[TEXT PROVIDED]:

[
https://issues.apache.org/jira/browse/AVRO-1058?page=com.atlassian.jira.plugin.system.issuetabpanels:all-tabpanel
]
wolfgang hoschek updated AVRO-1058:
-----------------------------------
Fix Version/s: 1.7.0
> invalid int encoding with binary format
> ---------------------------------------
>
> Key: AVRO-1058
> URL: https://issues.apache.org/jira/browse/AVRO-1058
> Project: Avro
> Issue Type: Bug
> Components: java
> Affects Versions: 1.6.2, 1.6.3, 1.7.0
> Reporter: wolfgang hoschek
> Fix For: 1.7.0
>
> Attachments: TestRandomRecord.java
>
>
> The java binary format sometimes generates an "invalid int encoding"
> exception and fails to roundtrip a record even though the json format
> roundtrips the same record just fine.

[REQUIRED TASK]: Extract the full Avro issue update above word for word, leaving nothing out.

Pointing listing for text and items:
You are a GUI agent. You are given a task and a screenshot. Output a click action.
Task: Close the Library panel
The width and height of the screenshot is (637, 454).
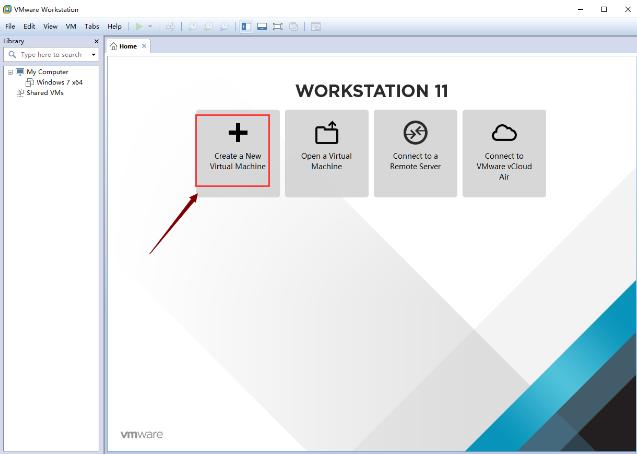pyautogui.click(x=96, y=41)
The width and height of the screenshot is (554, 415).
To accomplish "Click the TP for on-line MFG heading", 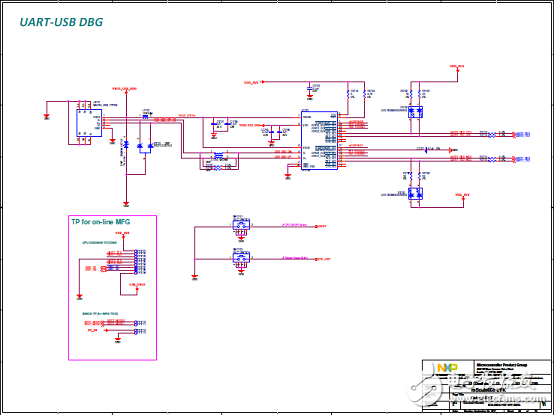I will pos(101,222).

[RESULT OF THE TASK]:
[
https://issues.apache.org/jira/browse/AVRO-1058?page=com.atlassian.jira.plugin.system.issuetabpanels:all-tabpanel
]
wolfgang hoschek updated AVRO-1058:
-----------------------------------
Fix Version/s: 1.7.0
> invalid int encoding with binary format
> ---------------------------------------
>
> Key: AVRO-1058
> URL: https://issues.apache.org/jira/browse/AVRO-1058
> Project: Avro
> Issue Type: Bug
> Components: java
> Affects Versions: 1.6.2, 1.6.3, 1.7.0
> Reporter: wolfgang hoschek
> Fix For: 1.7.0
>
> Attachments: TestRandomRecord.java
>
>
> The java binary format sometimes generates an "invalid int encoding"
> exception and fails to roundtrip a record even though the json format
> roundtrips the same record just fine.